**Problem to work on:** Convert every line of the listing below into a Markdown table with the columns Row and Line, putting a row number in the first and the line itself in the second, and leave out blank lines.

**Provided data:**
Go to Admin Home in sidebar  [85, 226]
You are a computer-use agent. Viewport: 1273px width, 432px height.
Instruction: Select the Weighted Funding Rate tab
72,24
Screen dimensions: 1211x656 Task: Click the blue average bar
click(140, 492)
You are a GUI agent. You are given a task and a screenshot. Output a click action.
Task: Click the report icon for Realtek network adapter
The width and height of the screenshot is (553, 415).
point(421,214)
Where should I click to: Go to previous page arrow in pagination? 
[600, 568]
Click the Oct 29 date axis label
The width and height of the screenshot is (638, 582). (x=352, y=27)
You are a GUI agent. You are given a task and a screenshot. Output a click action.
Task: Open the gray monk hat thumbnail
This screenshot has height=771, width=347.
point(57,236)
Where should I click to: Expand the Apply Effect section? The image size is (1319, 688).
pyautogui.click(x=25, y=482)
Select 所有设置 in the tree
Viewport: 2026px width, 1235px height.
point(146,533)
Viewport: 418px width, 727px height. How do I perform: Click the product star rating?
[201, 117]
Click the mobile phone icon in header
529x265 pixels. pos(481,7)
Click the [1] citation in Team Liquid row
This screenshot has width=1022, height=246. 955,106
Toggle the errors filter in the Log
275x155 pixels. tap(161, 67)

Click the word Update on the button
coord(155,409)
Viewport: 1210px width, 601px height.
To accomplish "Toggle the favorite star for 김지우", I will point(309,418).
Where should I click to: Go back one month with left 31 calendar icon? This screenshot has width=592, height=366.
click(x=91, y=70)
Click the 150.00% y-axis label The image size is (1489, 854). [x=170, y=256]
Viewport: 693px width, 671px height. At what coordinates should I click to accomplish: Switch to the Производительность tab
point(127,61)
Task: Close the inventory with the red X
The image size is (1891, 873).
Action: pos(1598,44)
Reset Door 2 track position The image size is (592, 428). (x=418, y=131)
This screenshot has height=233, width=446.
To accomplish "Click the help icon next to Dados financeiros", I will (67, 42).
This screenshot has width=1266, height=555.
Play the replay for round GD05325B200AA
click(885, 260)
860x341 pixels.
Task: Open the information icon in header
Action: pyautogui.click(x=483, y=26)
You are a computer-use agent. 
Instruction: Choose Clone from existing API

**Final result:**
| Row | Line |
|---|---|
| 1 | Go to Admin Home in sidebar  [85, 226] |
| 2 | You are a computer-use agent. Viewport: 1273px width, 432px height. |
| 3 | Instruction: Select the Weighted Funding Rate tab |
| 4 | 72,24 |
| 5 | Screen dimensions: 1211x656 Task: Click the blue average bar |
| 6 | click(140, 492) |
| 7 | You are a GUI agent. You are given a task and a screenshot. Output a click action. |
| 8 | Task: Click the report icon for Realtek network adapter |
| 9 | The width and height of the screenshot is (553, 415). |
| 10 | point(421,214) |
| 11 | Where should I click to: Go to previous page arrow in pagination?  |
| 12 | [600, 568] |
| 13 | Click the Oct 29 date axis label |
| 14 | The width and height of the screenshot is (638, 582). (x=352, y=27) |
| 15 | You are a GUI agent. You are given a task and a screenshot. Output a click action. |
| 16 | Task: Open the gray monk hat thumbnail |
| 17 | This screenshot has height=771, width=347. |
| 18 | point(57,236) |
| 19 | Where should I click to: Expand the Apply Effect section? The image size is (1319, 688). |
| 20 | pyautogui.click(x=25, y=482) |
| 21 | Select 所有设置 in the tree |
| 22 | Viewport: 2026px width, 1235px height. |
| 23 | point(146,533) |
| 24 | Viewport: 418px width, 727px height. How do I perform: Click the product star rating? |
| 25 | [201, 117] |
| 26 | Click the mobile phone icon in header |
| 27 | 529x265 pixels. pos(481,7) |
| 28 | Click the [1] citation in Team Liquid row |
| 29 | This screenshot has width=1022, height=246. 955,106 |
| 30 | Toggle the errors filter in the Log |
| 31 | 275x155 pixels. tap(161, 67) |
| 32 | Click the word Update on the button |
| 33 | coord(155,409) |
| 34 | Viewport: 1210px width, 601px height. |
| 35 | To accomplish "Toggle the favorite star for 김지우", I will point(309,418). |
| 36 | Where should I click to: Go back one month with left 31 calendar icon? This screenshot has width=592, height=366. |
| 37 | click(x=91, y=70) |
| 38 | Click the 150.00% y-axis label The image size is (1489, 854). [x=170, y=256] |
| 39 | Viewport: 693px width, 671px height. At what coordinates should I click to accomplish: Switch to the Производительность tab |
| 40 | point(127,61) |
| 41 | Task: Close the inventory with the red X |
| 42 | The image size is (1891, 873). |
| 43 | Action: pos(1598,44) |
| 44 | Reset Door 2 track position The image size is (592, 428). (x=418, y=131) |
| 45 | This screenshot has height=233, width=446. |
| 46 | To accomplish "Click the help icon next to Dados financeiros", I will (67, 42). |
| 47 | This screenshot has width=1266, height=555. |
| 48 | Play the replay for round GD05325B200AA |
| 49 | click(885, 260) |
| 50 | 860x341 pixels. |
| 51 | Task: Open the information icon in header |
| 52 | Action: pyautogui.click(x=483, y=26) |
| 53 | You are a computer-use agent.  |
| 54 | Instruction: Choose Clone from existing API |